Annamaria Lammel et l’oiseau mexicain
C’est mardi que l’ensemble des acteurs du secteur des arts vivants se retrouvaient pour commencer la journée par des tables rondes, précédées d’une discussion d’introduction entre Annamaria Lammel, autrice des 5e et 6e rapports du GIEC, et la journaliste Saskia De Ville.
On retiendra de la scientifique son insistance sur le fait qu’“on a besoin de tout le monde pour assurer une planète vivante.” (…) Et que même si “le dernier rapport est très alarmant (…), il faut rester résilient et optimiste à l’image de cet oiseau à Mexico qui a fait son nid au milieu des câbles électriques” a déclaré Annamaria Lammel en présentant une photo qu’elle avait prise quelques semaines auparavant. Photo représentative à la fois de la force de la nature et des dangers pour le vivant.

═══

Consignes: D'après l'extrait, où l'oiseau photographié par Annamaria Lammel à Mexico avait-il fait son nid ?

═══

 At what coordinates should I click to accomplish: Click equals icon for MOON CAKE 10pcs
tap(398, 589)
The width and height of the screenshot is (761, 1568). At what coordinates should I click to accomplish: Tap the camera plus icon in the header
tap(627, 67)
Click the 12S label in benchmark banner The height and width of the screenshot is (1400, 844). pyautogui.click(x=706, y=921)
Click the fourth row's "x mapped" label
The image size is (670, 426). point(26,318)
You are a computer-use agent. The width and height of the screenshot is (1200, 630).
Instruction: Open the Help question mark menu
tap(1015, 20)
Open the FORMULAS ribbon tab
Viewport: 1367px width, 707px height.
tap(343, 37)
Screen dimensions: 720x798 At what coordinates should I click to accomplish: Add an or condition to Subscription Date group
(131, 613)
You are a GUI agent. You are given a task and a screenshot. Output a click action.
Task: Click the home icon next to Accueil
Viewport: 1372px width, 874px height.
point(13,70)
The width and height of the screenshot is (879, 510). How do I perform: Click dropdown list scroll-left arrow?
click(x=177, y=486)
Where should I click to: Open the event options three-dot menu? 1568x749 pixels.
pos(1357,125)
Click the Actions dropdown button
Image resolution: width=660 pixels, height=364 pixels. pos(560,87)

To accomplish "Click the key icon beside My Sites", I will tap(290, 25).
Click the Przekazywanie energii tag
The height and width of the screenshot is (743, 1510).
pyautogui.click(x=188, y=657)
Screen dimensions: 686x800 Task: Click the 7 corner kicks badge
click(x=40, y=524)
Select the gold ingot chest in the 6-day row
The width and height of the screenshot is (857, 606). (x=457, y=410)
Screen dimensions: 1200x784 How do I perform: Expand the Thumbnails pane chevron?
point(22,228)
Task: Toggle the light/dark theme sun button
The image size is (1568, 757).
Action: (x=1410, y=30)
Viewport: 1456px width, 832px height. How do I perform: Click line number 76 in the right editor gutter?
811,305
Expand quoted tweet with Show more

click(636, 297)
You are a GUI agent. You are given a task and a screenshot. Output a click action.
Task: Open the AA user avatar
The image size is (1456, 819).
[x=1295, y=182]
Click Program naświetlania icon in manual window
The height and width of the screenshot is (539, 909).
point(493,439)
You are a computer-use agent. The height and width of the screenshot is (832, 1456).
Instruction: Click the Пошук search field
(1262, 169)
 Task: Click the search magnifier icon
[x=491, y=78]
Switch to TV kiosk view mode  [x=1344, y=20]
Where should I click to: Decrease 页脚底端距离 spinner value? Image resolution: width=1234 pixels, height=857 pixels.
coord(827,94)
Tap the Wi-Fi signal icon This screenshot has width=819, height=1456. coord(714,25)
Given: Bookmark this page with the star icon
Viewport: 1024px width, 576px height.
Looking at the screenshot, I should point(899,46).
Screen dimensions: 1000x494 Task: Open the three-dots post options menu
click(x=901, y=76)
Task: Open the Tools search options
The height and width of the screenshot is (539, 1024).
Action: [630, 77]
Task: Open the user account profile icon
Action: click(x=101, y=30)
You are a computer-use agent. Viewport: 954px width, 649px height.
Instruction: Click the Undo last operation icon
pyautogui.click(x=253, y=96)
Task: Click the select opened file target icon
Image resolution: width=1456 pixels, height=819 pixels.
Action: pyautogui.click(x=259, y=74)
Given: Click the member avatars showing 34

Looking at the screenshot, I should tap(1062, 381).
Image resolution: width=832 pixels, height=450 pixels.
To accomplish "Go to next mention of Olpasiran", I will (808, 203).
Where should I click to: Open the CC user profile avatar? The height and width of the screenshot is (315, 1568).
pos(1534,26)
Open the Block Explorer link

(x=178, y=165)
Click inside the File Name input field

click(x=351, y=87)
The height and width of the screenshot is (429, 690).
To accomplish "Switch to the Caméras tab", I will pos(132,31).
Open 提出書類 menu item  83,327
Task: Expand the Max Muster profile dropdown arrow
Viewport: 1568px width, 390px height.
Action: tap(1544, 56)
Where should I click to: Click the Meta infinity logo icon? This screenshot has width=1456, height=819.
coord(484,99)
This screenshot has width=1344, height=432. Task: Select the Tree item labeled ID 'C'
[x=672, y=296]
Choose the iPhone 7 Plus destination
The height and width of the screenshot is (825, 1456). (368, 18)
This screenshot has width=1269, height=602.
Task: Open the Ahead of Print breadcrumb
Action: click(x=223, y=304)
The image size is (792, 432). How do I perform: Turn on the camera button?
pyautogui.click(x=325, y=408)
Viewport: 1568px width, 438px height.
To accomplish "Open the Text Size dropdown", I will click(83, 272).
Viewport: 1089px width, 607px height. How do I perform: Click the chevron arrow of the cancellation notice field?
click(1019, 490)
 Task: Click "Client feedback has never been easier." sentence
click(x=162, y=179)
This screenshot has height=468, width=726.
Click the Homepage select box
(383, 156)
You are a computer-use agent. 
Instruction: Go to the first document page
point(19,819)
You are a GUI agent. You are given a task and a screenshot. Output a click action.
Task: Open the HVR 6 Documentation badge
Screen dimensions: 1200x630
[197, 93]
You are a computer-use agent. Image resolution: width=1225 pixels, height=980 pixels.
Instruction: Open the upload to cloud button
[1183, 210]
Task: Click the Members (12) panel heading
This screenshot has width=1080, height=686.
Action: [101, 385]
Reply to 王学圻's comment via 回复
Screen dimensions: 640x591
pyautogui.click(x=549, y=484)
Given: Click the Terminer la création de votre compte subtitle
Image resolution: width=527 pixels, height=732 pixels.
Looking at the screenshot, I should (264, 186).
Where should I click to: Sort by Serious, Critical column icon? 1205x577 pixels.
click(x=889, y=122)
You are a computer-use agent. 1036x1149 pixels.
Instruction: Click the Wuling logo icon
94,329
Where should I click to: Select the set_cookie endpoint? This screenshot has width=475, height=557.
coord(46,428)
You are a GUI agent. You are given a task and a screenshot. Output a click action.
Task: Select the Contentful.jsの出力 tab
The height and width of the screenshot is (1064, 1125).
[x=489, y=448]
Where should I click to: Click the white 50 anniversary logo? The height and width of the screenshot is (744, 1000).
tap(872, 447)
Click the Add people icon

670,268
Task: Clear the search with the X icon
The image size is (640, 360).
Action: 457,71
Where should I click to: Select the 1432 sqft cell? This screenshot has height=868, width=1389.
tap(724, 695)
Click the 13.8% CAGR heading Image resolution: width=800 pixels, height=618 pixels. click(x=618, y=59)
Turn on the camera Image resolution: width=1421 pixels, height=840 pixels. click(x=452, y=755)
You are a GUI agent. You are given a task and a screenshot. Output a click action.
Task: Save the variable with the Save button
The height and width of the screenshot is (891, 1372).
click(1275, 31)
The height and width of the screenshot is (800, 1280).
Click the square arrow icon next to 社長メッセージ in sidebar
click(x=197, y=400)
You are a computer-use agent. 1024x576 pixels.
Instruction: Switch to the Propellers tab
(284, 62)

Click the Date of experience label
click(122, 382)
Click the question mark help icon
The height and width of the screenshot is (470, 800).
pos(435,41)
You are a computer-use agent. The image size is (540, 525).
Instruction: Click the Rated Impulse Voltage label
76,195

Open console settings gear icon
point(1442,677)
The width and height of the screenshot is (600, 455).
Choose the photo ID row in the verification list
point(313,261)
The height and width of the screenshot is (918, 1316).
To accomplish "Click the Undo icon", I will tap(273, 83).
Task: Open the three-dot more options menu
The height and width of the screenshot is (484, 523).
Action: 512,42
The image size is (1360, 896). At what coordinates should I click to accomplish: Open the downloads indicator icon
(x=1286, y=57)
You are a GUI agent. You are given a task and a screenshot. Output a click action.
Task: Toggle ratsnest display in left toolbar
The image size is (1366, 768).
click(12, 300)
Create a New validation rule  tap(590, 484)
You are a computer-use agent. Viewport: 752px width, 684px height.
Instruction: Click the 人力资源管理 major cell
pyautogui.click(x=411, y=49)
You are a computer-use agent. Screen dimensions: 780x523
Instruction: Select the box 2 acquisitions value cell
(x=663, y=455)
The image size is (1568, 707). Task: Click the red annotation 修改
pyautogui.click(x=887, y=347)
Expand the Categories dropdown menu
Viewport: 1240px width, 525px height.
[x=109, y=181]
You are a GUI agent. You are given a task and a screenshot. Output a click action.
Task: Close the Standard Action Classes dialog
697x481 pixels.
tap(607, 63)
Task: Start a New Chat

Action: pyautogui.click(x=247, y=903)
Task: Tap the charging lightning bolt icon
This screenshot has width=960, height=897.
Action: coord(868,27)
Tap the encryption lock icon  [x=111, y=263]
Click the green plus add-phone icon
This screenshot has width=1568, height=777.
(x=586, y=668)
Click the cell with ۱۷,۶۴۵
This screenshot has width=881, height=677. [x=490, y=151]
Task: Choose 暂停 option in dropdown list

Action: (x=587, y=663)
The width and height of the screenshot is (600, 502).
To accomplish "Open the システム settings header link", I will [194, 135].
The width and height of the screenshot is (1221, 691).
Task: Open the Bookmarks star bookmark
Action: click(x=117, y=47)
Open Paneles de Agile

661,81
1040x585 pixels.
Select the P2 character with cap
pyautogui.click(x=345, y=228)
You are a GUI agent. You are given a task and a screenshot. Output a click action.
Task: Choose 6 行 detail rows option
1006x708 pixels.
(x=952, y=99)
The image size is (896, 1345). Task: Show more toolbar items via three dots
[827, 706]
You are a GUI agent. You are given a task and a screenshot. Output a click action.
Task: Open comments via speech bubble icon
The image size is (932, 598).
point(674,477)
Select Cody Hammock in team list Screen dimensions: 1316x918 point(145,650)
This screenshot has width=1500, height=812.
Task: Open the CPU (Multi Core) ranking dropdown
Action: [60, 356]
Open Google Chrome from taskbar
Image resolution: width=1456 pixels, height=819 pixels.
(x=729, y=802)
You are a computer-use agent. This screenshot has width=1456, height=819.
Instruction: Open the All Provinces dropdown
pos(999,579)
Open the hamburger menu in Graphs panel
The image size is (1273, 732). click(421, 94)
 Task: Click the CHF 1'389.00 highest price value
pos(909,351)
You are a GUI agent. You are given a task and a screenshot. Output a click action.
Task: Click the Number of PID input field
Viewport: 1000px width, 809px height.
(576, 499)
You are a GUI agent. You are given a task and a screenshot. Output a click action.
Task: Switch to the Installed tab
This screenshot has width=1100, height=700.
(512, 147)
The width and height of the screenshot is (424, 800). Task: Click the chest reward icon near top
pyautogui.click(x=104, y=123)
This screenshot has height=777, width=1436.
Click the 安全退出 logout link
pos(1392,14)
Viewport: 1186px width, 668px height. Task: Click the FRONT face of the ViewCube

═══

Réponse finale: Au milieu des câbles électriques.